# REQUIRED TASKS
1. List the books of the Bible that, according to the post on the Kentucky Bible-study bill, public school Bible courses in Kentucky would consist of KJV readings from.
2. In the post on the Kentucky Bible-study bill, rewrite the passage starting with "The problem is" and going on through "race in November.", putting "the fall" in place of "November".
3. Decide whether each statement agrees with the post on the Kentucky Bible-study bill, answering yes or no and quoting the words that settle it: (a) David Boswell, the bill's main sponsor, is a Republican. (b) The bill under discussion is Senate Bill 142. (c) The writer's sophomore-year social studies class was taught by the track coach.

# TEXT BLOCK
◇ ◇ ◇ ◇ ◇

Saturday, February 13, 2010

Religious Pandering in the State Senate

Recently a handful of state Senators here in Kentucky have introduced a bill that would allow Bible studies to be added as an elective social science course in public schools. The bill's main sponsor is a Democrat by the name of David Boswell who's (coincidentally, no doubt) up for reelection soon. Theoretically Senate Bill 142 (the full text of which is available here) would only allow for the creation of religiously-neutral Bible study and would not allow for proselytizing, but anyone who thinks that this is anything more or less than a political ploy by an endangered incumbent is kidding themselves.

Perhaps more interesting than the creation of Bible study course is this little delightful addendum that read in part:
Any school council organized pursuant to KRS 160.345, or, if none exists, the principal, may the display of historic artifacts, monuments, symbols, and texts, including but not limited to the display of religious materials...


I think it's pretty safe to assume that this provision in the bill would result widespread placement of the Ten Commandments in classrooms for "educational" purposes. The Ten Commandments are a hot button issue here in Kentucky (perhaps even moreso than in the rest of the country thanks to Roy Moore), and the casual inclusion in SB 142 of a backdoor to place them in public classrooms is so shameless as to border on the ludicrous.

The most irritating part about this whole situation is that actual, honestly academic Biblical literacy courses, if done right, aren't really that bad of an idea. There's an old canard which goes "if more people read the Bible there'd be more atheists", and while I'm not certain that's the case, I suspect that if more people read the Bible from the textual critical viewpoint there would be a lot fewer foaming inerrantists roaming about. In any event, it's undeniably true that the Bible has had a profound effect on Western civilization, for good and ill. The exploration of the Bible's origins, the development of the NT canon, and the ongoing ramifications of the Jewish/Christian split are all interesting and intellectually rewarding areas of study.

The problem is that you and I both know that public school Bible courses in Kentucky would not involve discussions of the Documentary Hypothesis, higher criticism of the NT, or any talk at all about social construction - They'd consist of KJV readings of Genesis, John, and Revelation.1 Senator Boswell isn't looking to establish the intellectually rigorous teaching of the Bible as an historical document, he's looking to score cheap votes in what's likely to be a close state senate race in November.

_______
1.) My sophomore year social studies class in high school (taught by the track coach) including a comparative religions unit which the teacher saw fit to preface with a statement of "We all know which one is true, but the state says we have to study this."

◇ ◇ ◇ ◇ ◇

# LISTED RECORDS
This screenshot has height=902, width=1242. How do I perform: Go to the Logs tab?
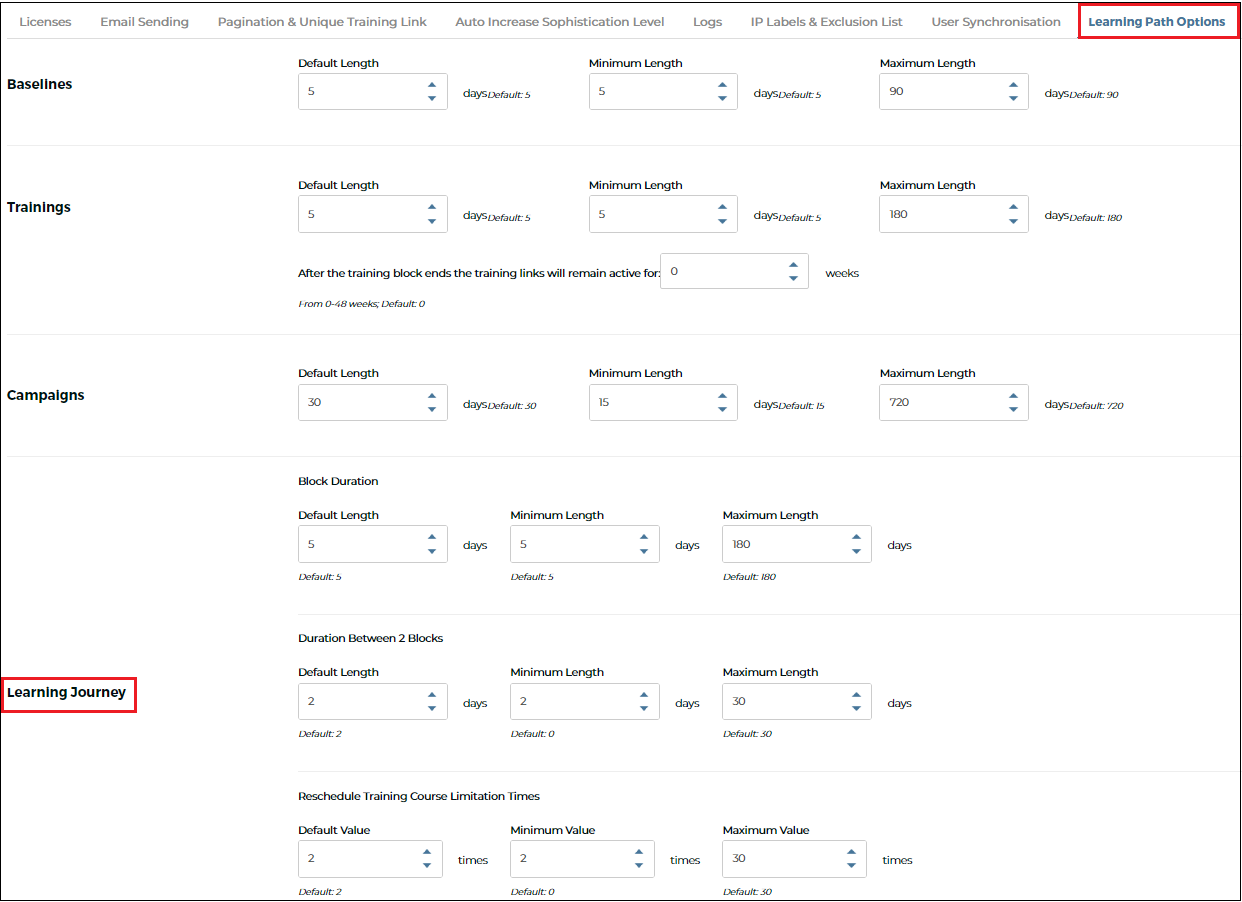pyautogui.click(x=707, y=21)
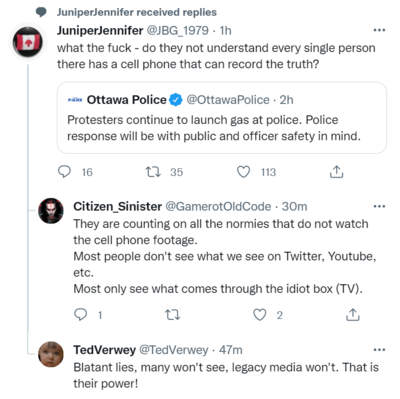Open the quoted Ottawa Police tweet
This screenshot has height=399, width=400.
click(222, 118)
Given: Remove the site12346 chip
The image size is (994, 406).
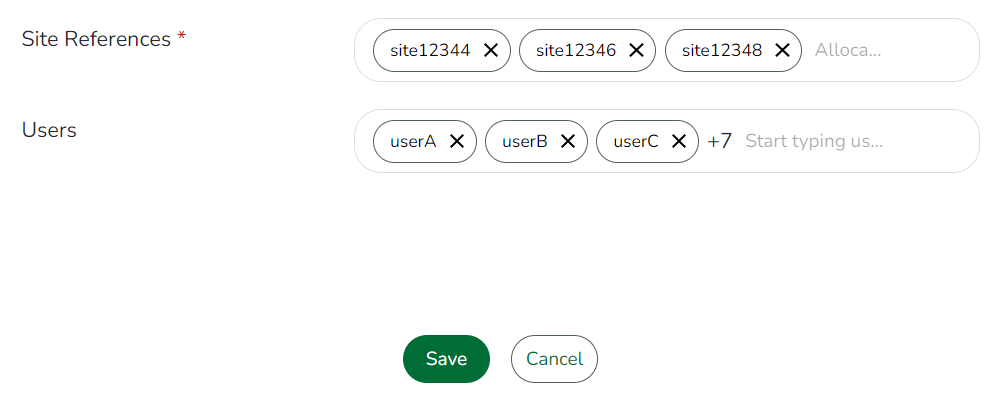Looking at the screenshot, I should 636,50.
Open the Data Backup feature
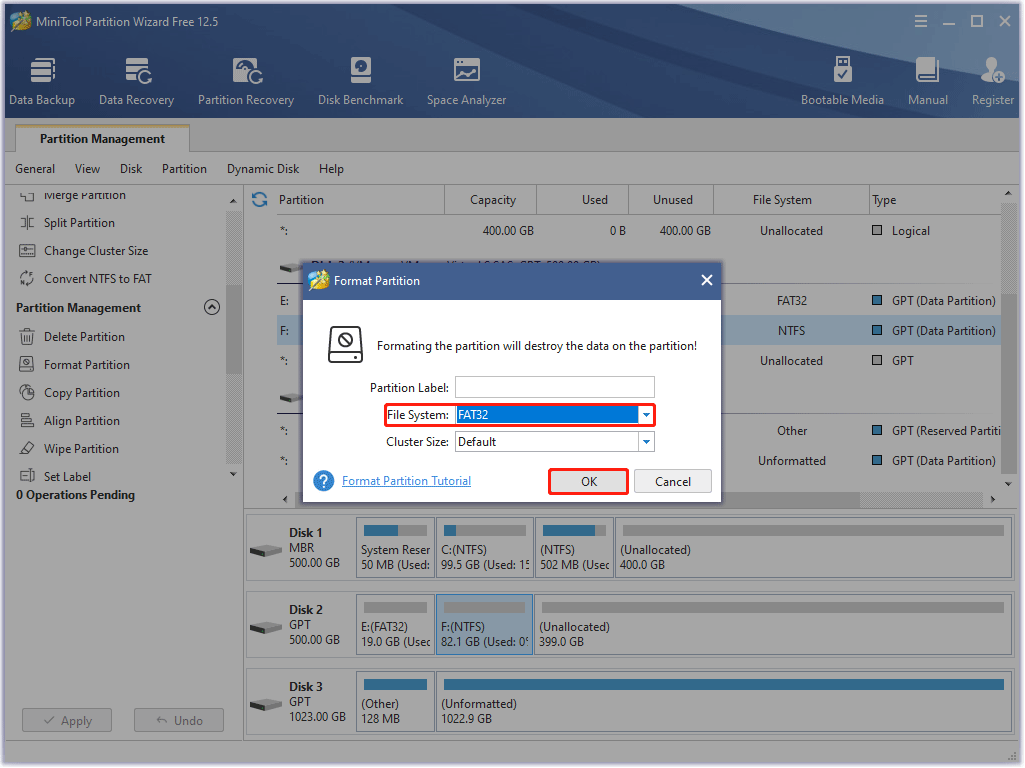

◇ ◇ ◇ ◇ ◇

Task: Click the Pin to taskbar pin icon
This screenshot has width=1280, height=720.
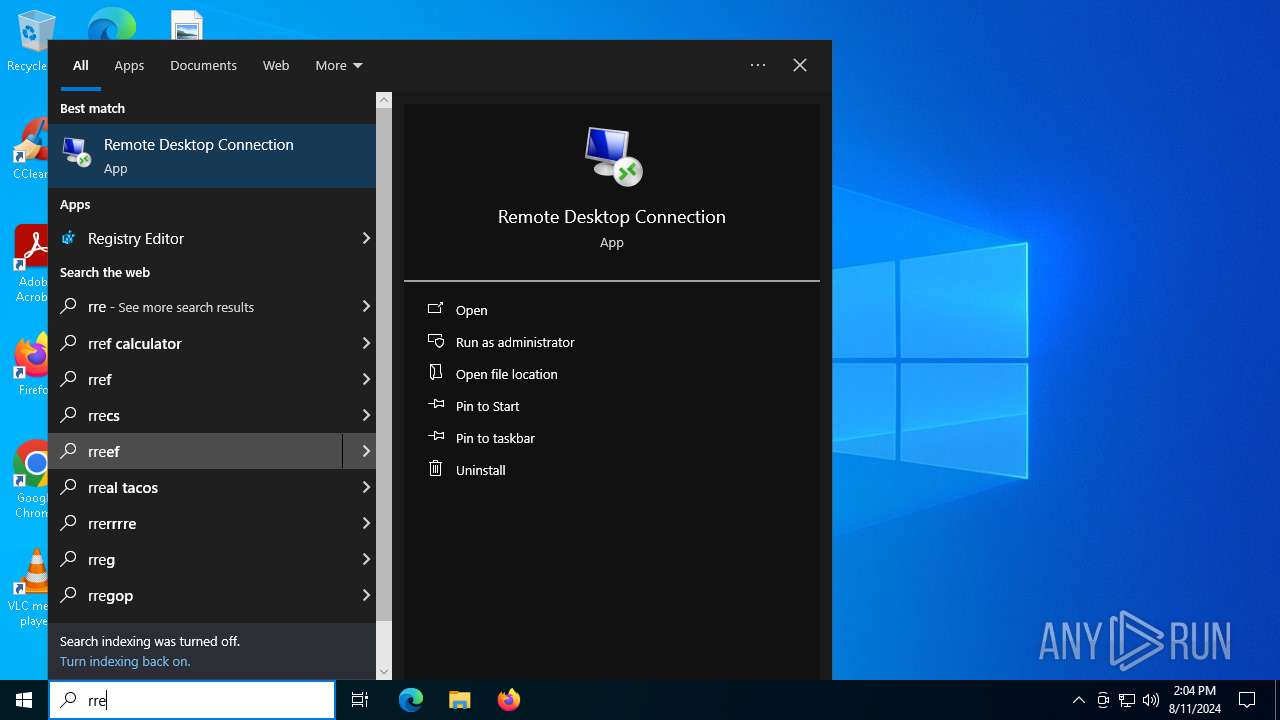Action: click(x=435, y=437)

◇ ◇ ◇ ◇ ◇

# RESULTS IN ORDER
1. Genesis, John, Revelation

2.
The problem is that you and I both know that public school Bible courses in Kentucky would not involve discussions of the Documentary Hypothesis, higher criticism of the NT, or any talk at all about social construction - They'd consist of KJV readings of Genesis, John, and Revelation.1 Senator Boswell isn't looking to establish the intellectually rigorous teaching of the Bible as an historical document, he's looking to score cheap votes in what's likely to be a close state senate race in the fall.

3.
(a) No: "The bill's main sponsor is a Democrat by the name of David Boswell"
(b) Yes: "Theoretically Senate Bill 142"
(c) Yes: "My sophomore year social studies class in high school (taught by the track coach)"